Casos difíceis, e meu emocional fica à flor da pele. Embora todos os problemas, essas pessoas têm alegria, música na alma, vontade de vencer. Criam filhos e canções. E, no intervalo, surge a campanha "Tente outra vez", embalada pela música homônima de Raul Seixas, demonstrando situações graves superadas por essa força de vontade que o brasileiro tem dentro de si, ilustrada por casos como o do Ronaldinho e do Herbert Vianna. E eu lembro de diversas situações, materiais ou não, de dificuldades nossas e de amigos queridos, e da superação delas, mesmo que lentamente. E lembro da fé na vida que carrego. Intrínsica e intensa.

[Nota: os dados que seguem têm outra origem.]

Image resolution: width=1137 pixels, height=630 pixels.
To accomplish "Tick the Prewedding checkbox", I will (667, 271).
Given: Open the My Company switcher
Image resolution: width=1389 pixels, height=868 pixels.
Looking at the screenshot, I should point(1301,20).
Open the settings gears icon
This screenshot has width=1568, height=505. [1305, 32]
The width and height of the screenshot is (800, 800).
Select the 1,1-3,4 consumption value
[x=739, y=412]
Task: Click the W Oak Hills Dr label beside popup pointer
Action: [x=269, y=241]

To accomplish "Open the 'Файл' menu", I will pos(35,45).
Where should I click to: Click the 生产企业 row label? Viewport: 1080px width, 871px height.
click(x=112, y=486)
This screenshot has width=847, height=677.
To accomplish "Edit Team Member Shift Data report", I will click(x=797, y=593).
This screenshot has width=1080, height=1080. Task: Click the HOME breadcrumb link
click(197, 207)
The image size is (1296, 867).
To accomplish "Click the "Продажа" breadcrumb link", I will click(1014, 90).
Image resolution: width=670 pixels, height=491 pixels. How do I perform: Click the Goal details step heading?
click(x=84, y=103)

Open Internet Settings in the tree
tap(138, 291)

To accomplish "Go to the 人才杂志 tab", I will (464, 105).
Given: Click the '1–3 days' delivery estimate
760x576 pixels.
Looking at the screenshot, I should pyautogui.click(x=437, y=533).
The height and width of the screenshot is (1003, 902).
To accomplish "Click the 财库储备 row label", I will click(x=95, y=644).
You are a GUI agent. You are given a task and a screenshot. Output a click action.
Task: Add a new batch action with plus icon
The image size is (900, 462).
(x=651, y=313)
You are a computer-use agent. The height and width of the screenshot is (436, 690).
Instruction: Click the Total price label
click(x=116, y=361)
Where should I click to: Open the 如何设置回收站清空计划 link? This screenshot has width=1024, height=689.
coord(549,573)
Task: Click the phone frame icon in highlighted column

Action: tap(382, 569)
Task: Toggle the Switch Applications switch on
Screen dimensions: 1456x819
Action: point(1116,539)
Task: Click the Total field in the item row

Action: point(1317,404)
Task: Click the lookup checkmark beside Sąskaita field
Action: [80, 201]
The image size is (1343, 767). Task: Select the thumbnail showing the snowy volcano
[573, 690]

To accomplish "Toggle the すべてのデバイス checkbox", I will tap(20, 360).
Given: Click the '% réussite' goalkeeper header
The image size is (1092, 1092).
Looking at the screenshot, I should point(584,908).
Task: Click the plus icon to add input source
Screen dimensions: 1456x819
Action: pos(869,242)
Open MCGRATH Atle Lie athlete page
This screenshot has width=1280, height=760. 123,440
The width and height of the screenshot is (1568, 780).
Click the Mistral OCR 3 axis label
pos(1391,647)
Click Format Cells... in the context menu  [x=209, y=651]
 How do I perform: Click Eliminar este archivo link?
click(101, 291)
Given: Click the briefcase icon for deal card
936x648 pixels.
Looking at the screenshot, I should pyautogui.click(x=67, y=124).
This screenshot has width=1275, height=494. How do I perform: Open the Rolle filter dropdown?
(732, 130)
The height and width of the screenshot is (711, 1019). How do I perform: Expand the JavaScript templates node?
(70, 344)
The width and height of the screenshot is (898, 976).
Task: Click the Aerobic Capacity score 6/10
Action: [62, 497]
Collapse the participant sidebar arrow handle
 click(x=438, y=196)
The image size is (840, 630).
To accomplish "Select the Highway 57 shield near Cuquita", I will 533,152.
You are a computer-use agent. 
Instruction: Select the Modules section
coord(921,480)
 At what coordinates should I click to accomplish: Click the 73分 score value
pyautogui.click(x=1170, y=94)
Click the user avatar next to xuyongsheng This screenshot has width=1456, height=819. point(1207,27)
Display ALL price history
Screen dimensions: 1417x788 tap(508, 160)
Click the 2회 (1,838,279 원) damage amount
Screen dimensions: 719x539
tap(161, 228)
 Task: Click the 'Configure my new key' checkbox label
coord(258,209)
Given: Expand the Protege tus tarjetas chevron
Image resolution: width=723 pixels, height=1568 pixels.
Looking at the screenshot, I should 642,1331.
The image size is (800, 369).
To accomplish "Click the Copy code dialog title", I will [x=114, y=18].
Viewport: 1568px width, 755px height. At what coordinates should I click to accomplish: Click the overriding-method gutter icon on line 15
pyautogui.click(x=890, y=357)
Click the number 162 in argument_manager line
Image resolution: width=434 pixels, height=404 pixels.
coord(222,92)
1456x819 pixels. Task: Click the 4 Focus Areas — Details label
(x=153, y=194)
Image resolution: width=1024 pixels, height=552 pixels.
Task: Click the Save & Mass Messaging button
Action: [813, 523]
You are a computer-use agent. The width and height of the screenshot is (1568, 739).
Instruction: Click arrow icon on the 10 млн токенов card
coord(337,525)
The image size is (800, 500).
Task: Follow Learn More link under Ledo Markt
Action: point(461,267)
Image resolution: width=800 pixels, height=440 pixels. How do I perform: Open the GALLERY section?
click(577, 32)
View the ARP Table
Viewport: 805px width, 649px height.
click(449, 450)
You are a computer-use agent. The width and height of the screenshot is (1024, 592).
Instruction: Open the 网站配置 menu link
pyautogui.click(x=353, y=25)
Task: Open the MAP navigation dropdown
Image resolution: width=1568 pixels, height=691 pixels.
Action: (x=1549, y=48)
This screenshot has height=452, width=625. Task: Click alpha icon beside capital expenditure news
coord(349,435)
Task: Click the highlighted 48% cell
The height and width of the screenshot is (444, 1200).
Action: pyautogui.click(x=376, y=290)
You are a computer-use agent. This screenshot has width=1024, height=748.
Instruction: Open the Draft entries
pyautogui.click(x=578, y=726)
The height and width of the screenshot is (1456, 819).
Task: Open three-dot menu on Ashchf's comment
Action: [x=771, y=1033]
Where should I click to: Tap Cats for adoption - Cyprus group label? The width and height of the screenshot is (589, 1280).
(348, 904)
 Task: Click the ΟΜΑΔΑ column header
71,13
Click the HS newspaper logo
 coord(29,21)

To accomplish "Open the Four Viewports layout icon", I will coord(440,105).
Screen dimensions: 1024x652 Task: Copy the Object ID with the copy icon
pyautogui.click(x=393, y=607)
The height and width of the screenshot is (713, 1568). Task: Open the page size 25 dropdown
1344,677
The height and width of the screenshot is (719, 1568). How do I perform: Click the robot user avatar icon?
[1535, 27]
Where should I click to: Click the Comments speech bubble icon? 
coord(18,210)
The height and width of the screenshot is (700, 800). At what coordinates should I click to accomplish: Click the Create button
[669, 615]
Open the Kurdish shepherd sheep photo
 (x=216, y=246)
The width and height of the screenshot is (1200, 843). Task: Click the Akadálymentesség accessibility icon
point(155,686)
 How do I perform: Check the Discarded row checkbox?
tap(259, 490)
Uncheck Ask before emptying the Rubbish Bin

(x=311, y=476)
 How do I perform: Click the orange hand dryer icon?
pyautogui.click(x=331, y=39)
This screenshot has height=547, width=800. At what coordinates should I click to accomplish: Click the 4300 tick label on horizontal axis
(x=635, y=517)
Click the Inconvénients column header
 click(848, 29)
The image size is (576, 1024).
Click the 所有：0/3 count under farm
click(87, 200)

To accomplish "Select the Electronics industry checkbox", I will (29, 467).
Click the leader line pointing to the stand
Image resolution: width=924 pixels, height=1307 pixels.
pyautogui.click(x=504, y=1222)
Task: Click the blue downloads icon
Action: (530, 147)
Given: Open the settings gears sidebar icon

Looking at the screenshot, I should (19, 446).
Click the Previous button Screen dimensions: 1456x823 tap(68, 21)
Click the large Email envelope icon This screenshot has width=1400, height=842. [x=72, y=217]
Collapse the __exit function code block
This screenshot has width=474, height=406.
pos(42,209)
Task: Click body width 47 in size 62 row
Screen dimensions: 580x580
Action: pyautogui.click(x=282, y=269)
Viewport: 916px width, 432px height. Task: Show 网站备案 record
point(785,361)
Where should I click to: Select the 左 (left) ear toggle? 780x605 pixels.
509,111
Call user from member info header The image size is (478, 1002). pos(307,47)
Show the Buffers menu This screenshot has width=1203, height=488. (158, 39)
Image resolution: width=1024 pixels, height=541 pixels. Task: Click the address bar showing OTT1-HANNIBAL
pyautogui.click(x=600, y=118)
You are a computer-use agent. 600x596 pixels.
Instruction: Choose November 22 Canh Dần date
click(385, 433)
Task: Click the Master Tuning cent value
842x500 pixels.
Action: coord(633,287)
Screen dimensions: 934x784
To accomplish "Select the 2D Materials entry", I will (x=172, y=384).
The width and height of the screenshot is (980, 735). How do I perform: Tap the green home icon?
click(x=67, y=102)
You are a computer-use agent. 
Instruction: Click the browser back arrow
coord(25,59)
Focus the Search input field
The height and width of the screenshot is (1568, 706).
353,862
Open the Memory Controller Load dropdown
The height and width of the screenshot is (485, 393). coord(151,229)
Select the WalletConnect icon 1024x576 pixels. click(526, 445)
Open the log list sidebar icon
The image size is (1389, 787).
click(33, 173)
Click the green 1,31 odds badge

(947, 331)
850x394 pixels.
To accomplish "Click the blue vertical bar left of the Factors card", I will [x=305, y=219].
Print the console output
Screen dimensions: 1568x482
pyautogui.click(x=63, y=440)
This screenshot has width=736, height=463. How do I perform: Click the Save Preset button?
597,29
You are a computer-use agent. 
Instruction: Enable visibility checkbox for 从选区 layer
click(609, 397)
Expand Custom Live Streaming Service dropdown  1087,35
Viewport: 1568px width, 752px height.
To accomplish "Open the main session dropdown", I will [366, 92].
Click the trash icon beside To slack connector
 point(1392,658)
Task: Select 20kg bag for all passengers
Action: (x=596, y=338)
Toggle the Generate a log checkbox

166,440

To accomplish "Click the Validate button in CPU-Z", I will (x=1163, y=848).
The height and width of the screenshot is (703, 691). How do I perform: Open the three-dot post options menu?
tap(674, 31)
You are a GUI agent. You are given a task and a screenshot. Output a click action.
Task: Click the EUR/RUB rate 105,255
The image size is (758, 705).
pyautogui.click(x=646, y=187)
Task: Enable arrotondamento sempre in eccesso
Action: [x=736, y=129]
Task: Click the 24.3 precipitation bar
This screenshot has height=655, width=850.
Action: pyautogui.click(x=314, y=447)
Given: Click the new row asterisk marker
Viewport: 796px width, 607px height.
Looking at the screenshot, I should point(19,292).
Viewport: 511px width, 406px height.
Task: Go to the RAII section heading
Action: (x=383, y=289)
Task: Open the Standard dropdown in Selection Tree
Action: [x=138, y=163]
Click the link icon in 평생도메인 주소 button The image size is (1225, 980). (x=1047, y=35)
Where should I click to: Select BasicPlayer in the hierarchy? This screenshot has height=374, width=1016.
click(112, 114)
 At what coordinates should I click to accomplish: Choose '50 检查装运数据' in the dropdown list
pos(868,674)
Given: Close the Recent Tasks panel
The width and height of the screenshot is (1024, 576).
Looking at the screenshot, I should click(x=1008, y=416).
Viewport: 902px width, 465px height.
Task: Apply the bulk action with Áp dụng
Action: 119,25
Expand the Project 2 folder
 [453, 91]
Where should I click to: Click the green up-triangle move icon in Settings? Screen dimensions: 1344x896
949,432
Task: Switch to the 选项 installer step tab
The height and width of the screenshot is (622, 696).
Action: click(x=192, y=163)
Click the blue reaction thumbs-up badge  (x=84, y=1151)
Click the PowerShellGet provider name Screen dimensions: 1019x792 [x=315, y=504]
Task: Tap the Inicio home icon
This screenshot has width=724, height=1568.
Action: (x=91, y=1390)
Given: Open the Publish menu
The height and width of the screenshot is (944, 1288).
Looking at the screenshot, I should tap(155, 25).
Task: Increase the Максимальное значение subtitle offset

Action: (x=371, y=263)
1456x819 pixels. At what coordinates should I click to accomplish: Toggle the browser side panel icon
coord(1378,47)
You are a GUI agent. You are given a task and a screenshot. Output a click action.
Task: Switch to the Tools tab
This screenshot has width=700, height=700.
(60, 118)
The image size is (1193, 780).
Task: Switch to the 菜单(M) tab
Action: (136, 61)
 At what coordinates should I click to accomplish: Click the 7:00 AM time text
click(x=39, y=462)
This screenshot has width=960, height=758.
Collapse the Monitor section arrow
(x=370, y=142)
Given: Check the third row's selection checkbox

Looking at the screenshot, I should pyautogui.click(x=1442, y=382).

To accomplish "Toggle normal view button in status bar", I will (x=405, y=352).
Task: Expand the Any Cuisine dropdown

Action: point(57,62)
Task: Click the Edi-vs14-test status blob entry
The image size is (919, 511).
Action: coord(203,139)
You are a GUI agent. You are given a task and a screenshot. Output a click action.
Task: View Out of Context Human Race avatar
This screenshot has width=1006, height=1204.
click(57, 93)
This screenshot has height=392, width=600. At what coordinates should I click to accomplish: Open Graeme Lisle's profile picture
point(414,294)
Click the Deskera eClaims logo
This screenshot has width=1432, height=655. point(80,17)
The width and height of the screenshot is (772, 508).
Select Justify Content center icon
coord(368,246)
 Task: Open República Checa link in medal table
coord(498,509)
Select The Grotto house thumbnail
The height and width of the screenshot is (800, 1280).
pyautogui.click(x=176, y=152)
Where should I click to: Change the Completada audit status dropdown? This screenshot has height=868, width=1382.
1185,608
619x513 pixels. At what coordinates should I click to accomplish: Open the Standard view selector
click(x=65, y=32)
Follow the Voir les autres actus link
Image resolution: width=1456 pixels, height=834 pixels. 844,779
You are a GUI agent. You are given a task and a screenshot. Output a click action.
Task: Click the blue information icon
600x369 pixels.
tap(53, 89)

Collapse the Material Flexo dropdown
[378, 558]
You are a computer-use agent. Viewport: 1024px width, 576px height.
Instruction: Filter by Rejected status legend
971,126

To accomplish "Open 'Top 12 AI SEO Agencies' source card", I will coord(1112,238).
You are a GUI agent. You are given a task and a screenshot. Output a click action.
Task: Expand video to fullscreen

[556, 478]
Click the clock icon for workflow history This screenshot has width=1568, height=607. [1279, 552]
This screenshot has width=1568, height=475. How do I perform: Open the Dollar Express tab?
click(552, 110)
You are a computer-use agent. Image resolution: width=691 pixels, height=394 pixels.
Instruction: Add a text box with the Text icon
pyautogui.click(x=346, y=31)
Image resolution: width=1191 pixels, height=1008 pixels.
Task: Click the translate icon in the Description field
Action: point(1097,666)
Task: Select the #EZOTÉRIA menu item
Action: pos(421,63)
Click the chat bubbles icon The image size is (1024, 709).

Percebo aqui que o texto ficou confuso, como toda tentativa minha de explicar um sentimento com ele pulsando forte, mas eu precisava escrever. Foi apenas um momento desabafo, um momento de persistência nos objetivos gerais, na vontade de ver esse país melhor, e percebo que pela garra dessas pessoas que suportam tantas coisas, tudo parece possível. E eu sigo acreditando... Tento sempre mais uma vez!!!